Although there have been rulings in both directions, after this recent Supreme Court ruling, although it has only effect between the parties in conflict, the first guideline is consolidated, at least in the short term.

However, there is a further issue that is not well resolved and has to do with legislation that is clearly to the debit. Although it allows the creation of collective management societies —which is good because it favors competition—, it does not establish limits that are necessary, such as a framework and sections for setting rates. Companies can set a charge at their discretion and the only mechanism to resolve discrepancies would be through arbitration, which, given its conditions, is not used in practice. This is especially complex in times of pandemic, in which the hotel sector, as well as other sectors, have been severely hit by the covid19.

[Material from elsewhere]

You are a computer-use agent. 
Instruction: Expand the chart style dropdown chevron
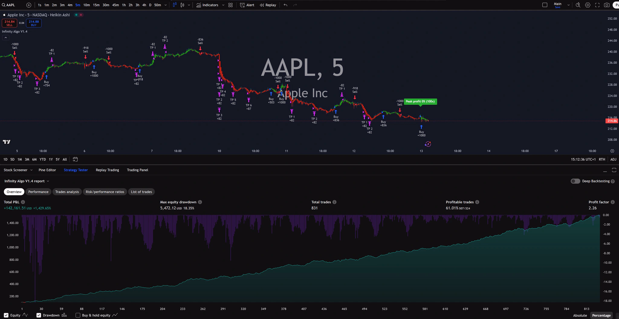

On the other hand, something that makes the coexistence between the hotel industry and the holders of copyright and related rights complex is the lack of order that exists in the payment of rights in this matter, because there are various collective management societies that apparently

are overlap. For example, it may happen that the same song that appears in a musical work and is also part of the soundtrack of a movie.

Added to this is the lack of a “single window or row” that leads and subsequently distributes the payment of each of these rights, regardless of the multiplicity of management companies, avoiding an overlap that results in a “double payment”.

It is necessary to review and modify the section of the Intellectual Property Law that deals with this aspect, establishing less discretion, setting sections for the collection of fees and giving the contractor of a service, in this case to a hotel, the certainty that it is paying what is due.